SQ1274, a novel microtubule inhibitor, inhibits ovarian and uterine cancer cell growth

• Published in: Gynecologic oncology Vol. 151; no. 2; pp. 337 - 344
• Main Authors: Mills, Kathryn A., Roach, S. Tanner, Quinn, Jeanne M., Guo, Lei, Beck, Hollie M., Lomonosova, Elena, Ilivicky, Anna R., Starks, Courtney M., Lawrence, Julie A., Hagemann, Andrea R., McCourt, Carolyn, Thaker, Premal H., Powell, Matthew A., Mutch, David G., Fuh, Katherine C.
• Format: Journal Article
• Language: English
• Published: United States Elsevier Inc 01.11.2018
• Subjects: Animals; Apoptosis - drug effects; Carcinoma, Ovarian Epithelial; Cell Cycle - drug effects; Cell Growth Processes - drug effects; Cell Line, Tumor; Cystadenocarcinoma, Serous - drug therapy; Cystadenocarcinoma, Serous - genetics; Cystadenocarcinoma, Serous - metabolism; Cystadenocarcinoma, Serous - pathology; Endometrial Neoplasms - drug therapy; Endometrial Neoplasms - genetics; Endometrial Neoplasms - metabolism; Endometrial Neoplasms - pathology; Female; Humans; Mice; Mice, Inbred NOD; Mice, SCID; Neoplasms, Glandular and Epithelial - drug therapy; Neoplasms, Glandular and Epithelial - genetics; Neoplasms, Glandular and Epithelial - metabolism; Neoplasms, Glandular and Epithelial - pathology; Ovarian Neoplasms - drug therapy; Ovarian Neoplasms - genetics; Ovarian Neoplasms - metabolism; Ovarian Neoplasms - pathology; Paclitaxel - pharmacology; Proto-Oncogene Proteins - biosynthesis; Proto-Oncogene Proteins - genetics; Receptor Protein-Tyrosine Kinases - biosynthesis; Receptor Protein-Tyrosine Kinases - genetics; RNA, Neoplasm - biosynthesis; RNA, Neoplasm - genetics; Tubulin Modulators - pharmacology; Xenograft Model Antitumor Assays
• ISSN: 0090-8258; 1095-6859; 1095-6859
• DOI: 10.1016/j.ygyno.2018.08.008

Paclitaxel, a microtubule inhibitor, is subject to tumor resistance while treating high-grade serous ovarian and uterine cancer.

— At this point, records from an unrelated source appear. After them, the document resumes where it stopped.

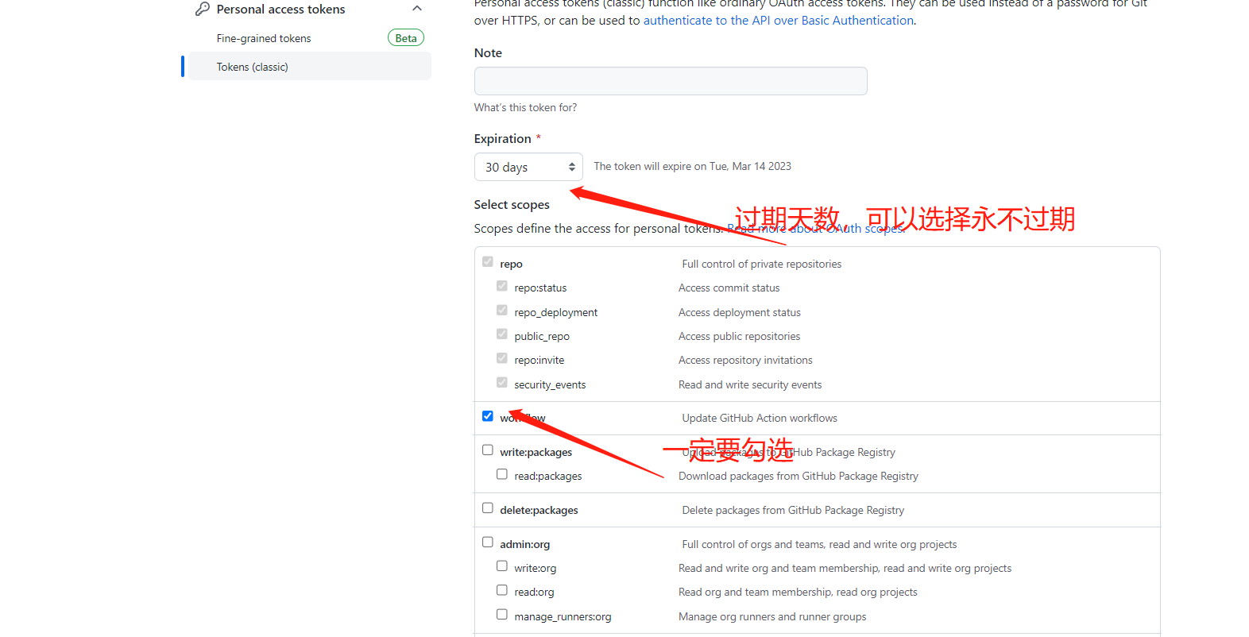Click the security_events checkbox

pos(502,383)
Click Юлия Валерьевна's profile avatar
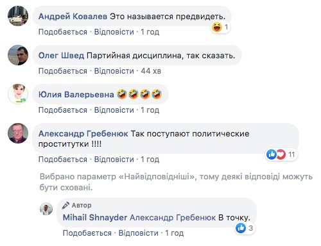The image size is (321, 246). point(18,94)
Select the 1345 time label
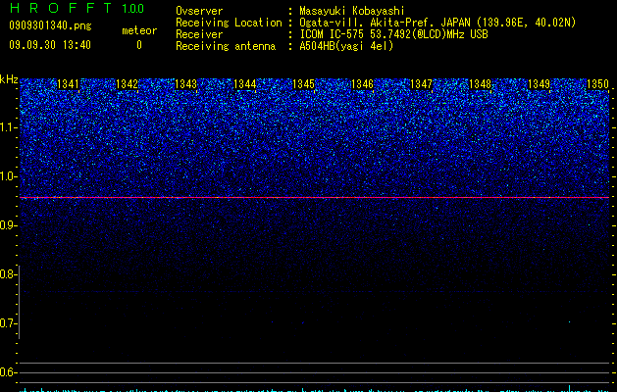Viewport: 617px width, 392px height. 304,84
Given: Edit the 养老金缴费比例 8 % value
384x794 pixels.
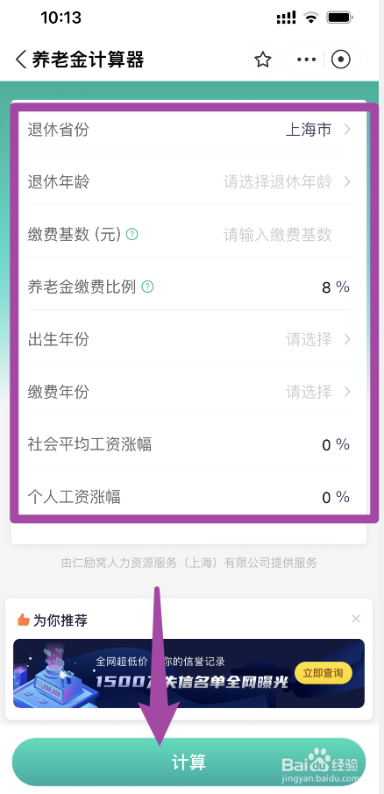Looking at the screenshot, I should tap(336, 287).
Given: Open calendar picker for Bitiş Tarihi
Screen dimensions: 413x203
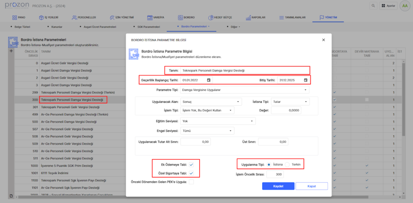Looking at the screenshot, I should pyautogui.click(x=306, y=80).
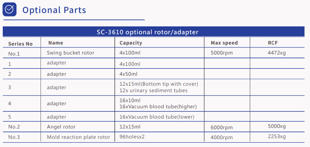310x147 pixels.
Task: Select the Mold reaction plate rotor cell
Action: click(78, 137)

This study aims to directly compare the effects of SQ1274, a novel microtubule inhibitor that binds to the colchicine-binding site on tubulin, and paclitaxel in high-grade serous ovarian and uterine cancer cell lines both in vitro and in vivo. We assessed the sensitivity of ovarian (OVCAR8) and uterine (ARK1) cancer cell lines to SQ1274 and paclitaxel using XTT assays. We used western blot and quantitative real-time PCR to analyze changes in AXL RNA and protein expression by SQ1274 and paclitaxel. Differences in cell-cycle arrest and apoptosis were investigated using flow cytometry. Finally, we treated ovarian and uterine xenograft models with vehicle, paclitaxel, or SQ1274. First, we demonstrate that SQ1274 has a much lower IC50 than paclitaxel in both ARK1 (1.26 nM vs. 15.34 nM, respectively) and OVCAR8 (1.34 nM vs. 10.29 nM, respectively) cancer cell lines. Second, we show SQ1274 decreases both RNA and protein expression of AXL. Third, we show that SQ1274 causes increased cell-cycle arrest and apoptosis compared to paclitaxel. Finally, we report that SQ1274 more effectively inhibits tumor growth in vivo compared to paclitaxel. SQ1274 presents as a viable alternative to paclitaxel for treating ovarian and uterine cancer. This study supports the development of SQ1274 as a chemotherapeutic to treat ovarian and uterine cancer. •SQ1274, a colchicine-binding site inhibitor, is a viable alternative to paclitaxel in treating ovarian and uterine cancer.•SQ1274 has a much lower IC50 than paclitaxel in both ovarian and uterine cancer.•SQ1274 decreases both RNA and protein expression of AXL.•SQ1274 causes increased cell-cycle arrest and apoptosis compared to paclitaxel.•SQ1274 effectively prevents tumor growth in vivo.